On the way there we stopped near the entrance to Wadi Rum to look at the Ottoman attack tourist experience train. This is supposed to be a simulation of an attack on the train during 1916, but the authenticity of many elements in the 'experience' are, shall we say, subject to poetic licence. Anyway, the train is interesting.  As is the cafe stop near the railway at this point., and the puppy that was there.

At the site the detectorists undertook a quick sweep and found a couple of 303 cartridge cases. Also an eyes only find of a fragment of rum jar was quickly spotted. These finds confirmed we were in the right area for a British encampment, so the rest of the day was spent systematically clearing the surface of the region of both rubbish metal and metal finds of interest, by field walking in strips across the landscape. Then the area was metal detected in a methodical way, with parallel traverses until the whole area had been covered. Over the course of the day the finds assemblage was completely consistent with that of a typical WW1 British army camp in this region.

The landscape here on the edge of Wadi Rum is stunning. Weathered rocks, hills and mountains loom above the extensive mixed vistas of both flat and sandy dunes.

Local Bedouin came to see us as usual, to check out what we were doing and be friendly and helpful. 


  1. Obviously, Lawrence is viewed as a tourist attraction; is it possible to tell when this began to be the case? Do the local people view him as folk hero or just see him as a tourist attraction because he draws visitors and use his name for that reason?
    How do you converse with the locals? Do you meet many adults who can use any English?
    Yet again the images are really interesting. I particularly like number 10 but also 9 and 12. The way the light hits the various heights makes the photos look almost 3-D: wonderful!

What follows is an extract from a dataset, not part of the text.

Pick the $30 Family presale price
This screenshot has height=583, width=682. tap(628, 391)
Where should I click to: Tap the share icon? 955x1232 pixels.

  2. We think the earliest evidence of Lawrence tourism we have seen is probably the result of the film in 1962. There may well have been some before this though. There is a lot more now, with all sorts of tours and attractions beginning to spring up bearing a version of his name. Local people have mixed views about him, mainly positive, but some definitely view him as a tourist asset these days.

    A few of us have a bit of Arabic, which helps, and we also have a local academic, Sate Massadah, with us, who is bilingual and often is vital in sorting out situations. He's great and really has become one of us. Occasionally the local Bedouin speak some English they have picked up from tourists. One of the two Bedu in the ledge tea place overlooking The Treasury had quite good English via that route, and told us all about his passion, which was the love for and racing of his horse.

    The light in Wadi Rum is incredible, and the sun going down on the rocks there makes some of the most vivid and beautiful colours and vistas to be seen anywhere. Most of today's images were taken with a Panasonic Lumix camera, which compensates for back-lit views very well. I think it's the combination of the place and the clever camera which have produced the images you liked today. But in truth, nothing beats looking at it.

  3. Thanks for the information, Roger - I did wonder if the film had anything to do with the use of Lawrence's name. I loved the spelling you noticed recorded in yesterday's (?) blog :)
    I am constantly being reminded that there is nothing like seeing it for real. I think that can be said of most landscapes thought; the images are, nevertheless, very beautiful and give a flavour of what it is like.